### [DESCRIPTION OF THE TASK]
An exact repetition of the records is required. Leave nothing out.

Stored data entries
····················

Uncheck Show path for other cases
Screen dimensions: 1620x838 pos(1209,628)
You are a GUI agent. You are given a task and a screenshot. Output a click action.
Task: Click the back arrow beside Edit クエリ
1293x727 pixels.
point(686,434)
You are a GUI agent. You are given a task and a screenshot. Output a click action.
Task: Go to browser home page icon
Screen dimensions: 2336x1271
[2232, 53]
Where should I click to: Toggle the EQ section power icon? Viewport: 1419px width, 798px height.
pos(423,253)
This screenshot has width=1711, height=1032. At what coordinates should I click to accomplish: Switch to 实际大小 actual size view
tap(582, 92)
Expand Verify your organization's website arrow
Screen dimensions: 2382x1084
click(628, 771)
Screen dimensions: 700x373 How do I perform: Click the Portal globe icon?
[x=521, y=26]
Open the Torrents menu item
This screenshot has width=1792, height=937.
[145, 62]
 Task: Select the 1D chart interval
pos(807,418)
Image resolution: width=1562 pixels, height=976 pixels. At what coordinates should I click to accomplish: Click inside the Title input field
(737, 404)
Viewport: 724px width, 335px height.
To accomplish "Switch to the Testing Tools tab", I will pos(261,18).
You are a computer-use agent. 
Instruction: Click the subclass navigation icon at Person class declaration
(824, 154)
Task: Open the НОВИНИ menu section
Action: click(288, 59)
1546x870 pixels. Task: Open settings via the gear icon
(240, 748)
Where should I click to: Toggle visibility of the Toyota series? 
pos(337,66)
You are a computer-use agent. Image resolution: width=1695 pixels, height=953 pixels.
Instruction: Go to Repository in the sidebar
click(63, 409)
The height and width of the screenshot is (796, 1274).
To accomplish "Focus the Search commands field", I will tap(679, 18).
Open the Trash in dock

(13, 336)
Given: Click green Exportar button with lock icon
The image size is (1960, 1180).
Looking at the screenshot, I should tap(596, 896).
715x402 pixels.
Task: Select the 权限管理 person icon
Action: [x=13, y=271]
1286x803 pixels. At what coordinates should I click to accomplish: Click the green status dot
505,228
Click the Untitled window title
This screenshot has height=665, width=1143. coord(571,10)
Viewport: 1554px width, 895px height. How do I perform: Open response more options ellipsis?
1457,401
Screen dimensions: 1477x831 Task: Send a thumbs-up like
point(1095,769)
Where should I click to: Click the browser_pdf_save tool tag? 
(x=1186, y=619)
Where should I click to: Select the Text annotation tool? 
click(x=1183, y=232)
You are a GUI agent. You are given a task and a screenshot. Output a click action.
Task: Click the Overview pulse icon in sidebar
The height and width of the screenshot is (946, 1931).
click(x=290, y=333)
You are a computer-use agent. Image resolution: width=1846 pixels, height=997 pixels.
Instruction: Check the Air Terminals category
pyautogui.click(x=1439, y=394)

····················

### [SOLUTION FOR THIS EXERCISE]
Uncheck Show path for other cases
Screen dimensions: 1620x838 pos(1209,628)
You are a GUI agent. You are given a task and a screenshot. Output a click action.
Task: Click the back arrow beside Edit クエリ
1293x727 pixels.
point(686,434)
You are a GUI agent. You are given a task and a screenshot. Output a click action.
Task: Go to browser home page icon
Screen dimensions: 2336x1271
[2232, 53]
Where should I click to: Toggle the EQ section power icon? Viewport: 1419px width, 798px height.
pos(423,253)
This screenshot has width=1711, height=1032. At what coordinates should I click to accomplish: Switch to 实际大小 actual size view
tap(582, 92)
Expand Verify your organization's website arrow
Screen dimensions: 2382x1084
click(628, 771)
Screen dimensions: 700x373 How do I perform: Click the Portal globe icon?
[x=521, y=26]
Open the Torrents menu item
This screenshot has width=1792, height=937.
[145, 62]
 Task: Select the 1D chart interval
pos(807,418)
Image resolution: width=1562 pixels, height=976 pixels. At what coordinates should I click to accomplish: Click inside the Title input field
(737, 404)
Viewport: 724px width, 335px height.
To accomplish "Switch to the Testing Tools tab", I will pos(261,18).
You are a computer-use agent. 
Instruction: Click the subclass navigation icon at Person class declaration
(824, 154)
Task: Open the НОВИНИ menu section
Action: click(288, 59)
1546x870 pixels. Task: Open settings via the gear icon
(240, 748)
Where should I click to: Toggle visibility of the Toyota series? 
pos(337,66)
You are a computer-use agent. Image resolution: width=1695 pixels, height=953 pixels.
Instruction: Go to Repository in the sidebar
click(63, 409)
The height and width of the screenshot is (796, 1274).
To accomplish "Focus the Search commands field", I will tap(679, 18).
Open the Trash in dock

(13, 336)
Given: Click green Exportar button with lock icon
The image size is (1960, 1180).
Looking at the screenshot, I should tap(596, 896).
715x402 pixels.
Task: Select the 权限管理 person icon
Action: [x=13, y=271]
1286x803 pixels. At what coordinates should I click to accomplish: Click the green status dot
505,228
Click the Untitled window title
This screenshot has height=665, width=1143. coord(571,10)
Viewport: 1554px width, 895px height. How do I perform: Open response more options ellipsis?
1457,401
Screen dimensions: 1477x831 Task: Send a thumbs-up like
point(1095,769)
Where should I click to: Click the browser_pdf_save tool tag? 
(x=1186, y=619)
Where should I click to: Select the Text annotation tool? 
click(x=1183, y=232)
You are a GUI agent. You are given a task and a screenshot. Output a click action.
Task: Click the Overview pulse icon in sidebar
The height and width of the screenshot is (946, 1931).
click(x=290, y=333)
You are a computer-use agent. Image resolution: width=1846 pixels, height=997 pixels.
Instruction: Check the Air Terminals category
pyautogui.click(x=1439, y=394)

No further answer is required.